For this exercise, output the entries below exactly from the line that holds "At what coordinates" to the line that holds "The image size is (1255, 603).", both ends included. No pictures belong in the copy.

# Supplied data
◆ ◆ ◆ ◆ ◆
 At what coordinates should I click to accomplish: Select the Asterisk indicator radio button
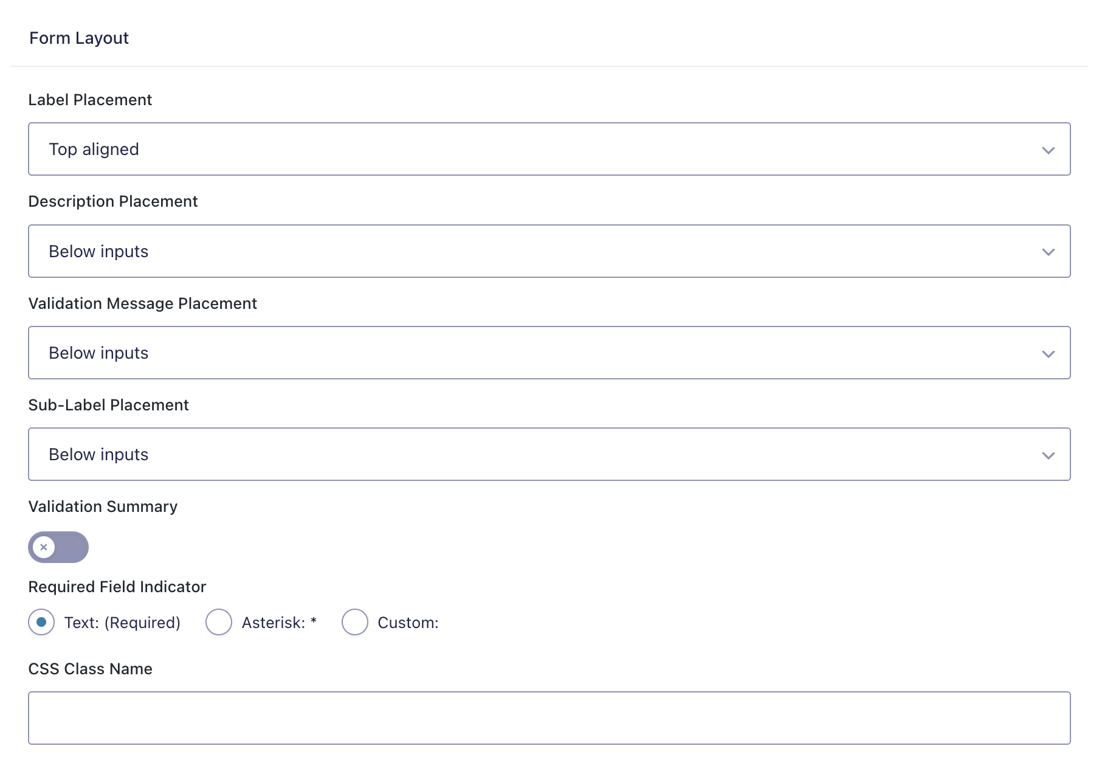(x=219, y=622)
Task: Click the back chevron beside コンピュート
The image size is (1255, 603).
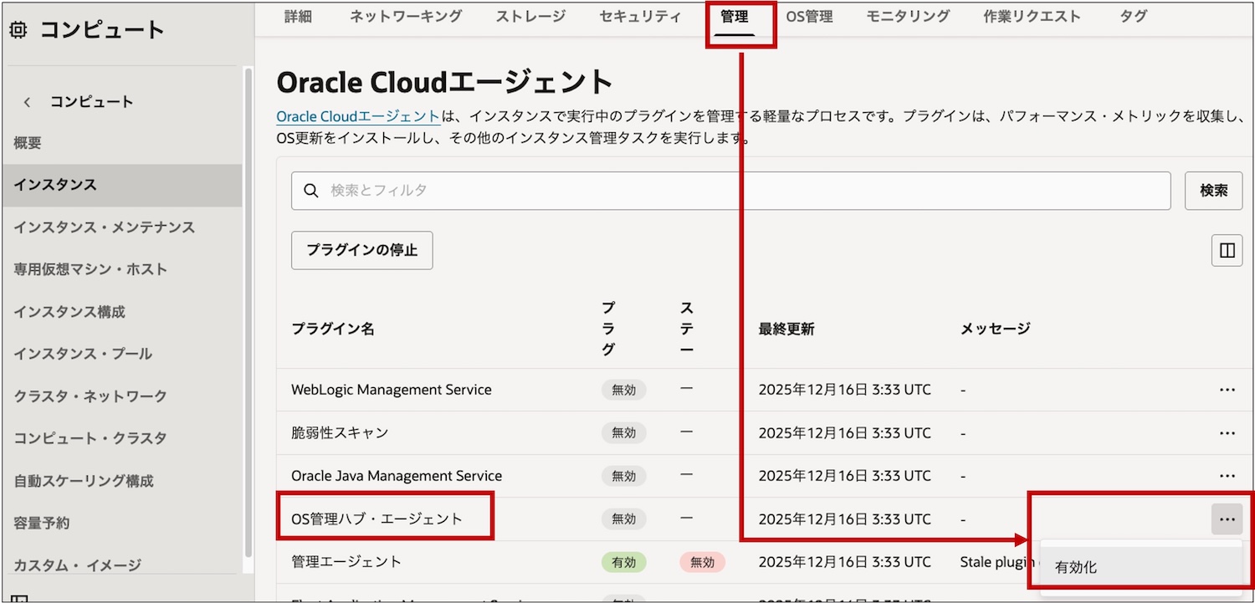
◆ ◆ ◆ ◆ ◆
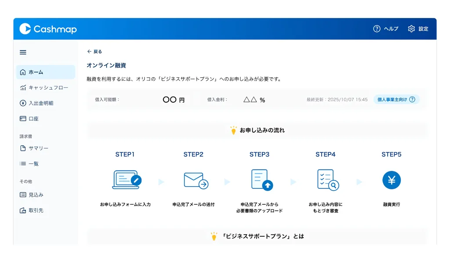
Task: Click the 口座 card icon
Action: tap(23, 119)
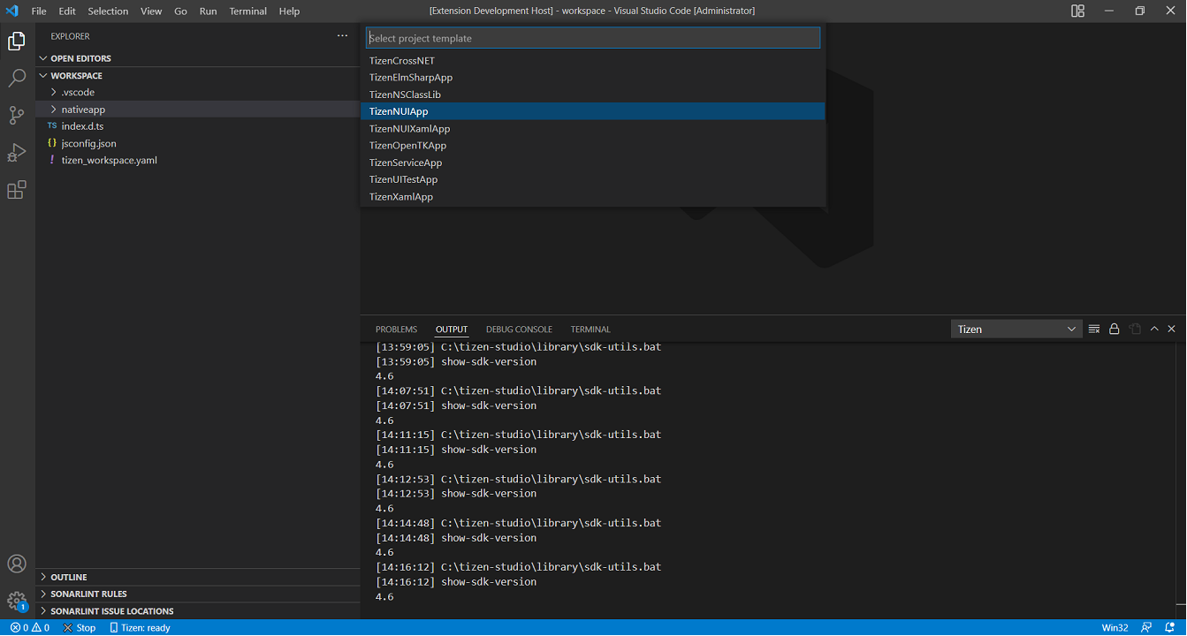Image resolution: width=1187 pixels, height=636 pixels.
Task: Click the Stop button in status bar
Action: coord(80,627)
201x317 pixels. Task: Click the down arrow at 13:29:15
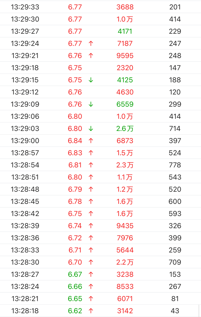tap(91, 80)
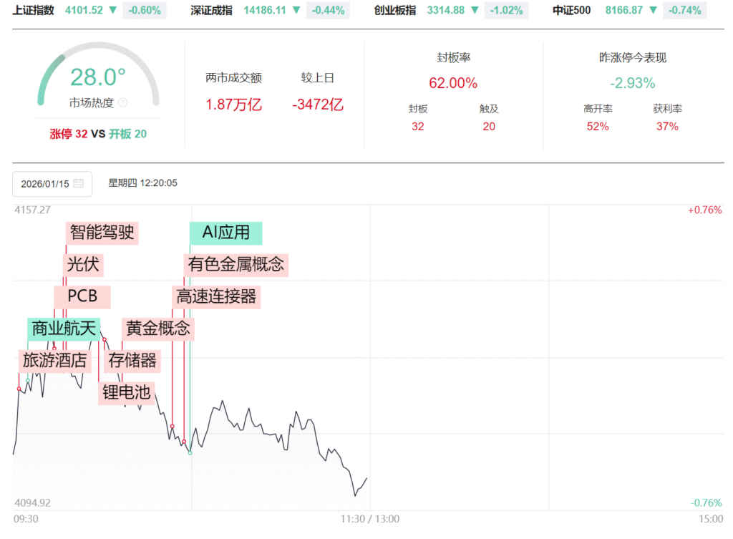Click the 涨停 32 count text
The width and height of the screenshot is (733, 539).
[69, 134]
◆ ◆ ◆ ◆ ◆
# Written solution
 At what coordinates should I click to accomplish: Select the Asterisk indicator radio button
(x=219, y=622)
Task: Click the back chevron beside コンピュート
The image size is (1255, 603).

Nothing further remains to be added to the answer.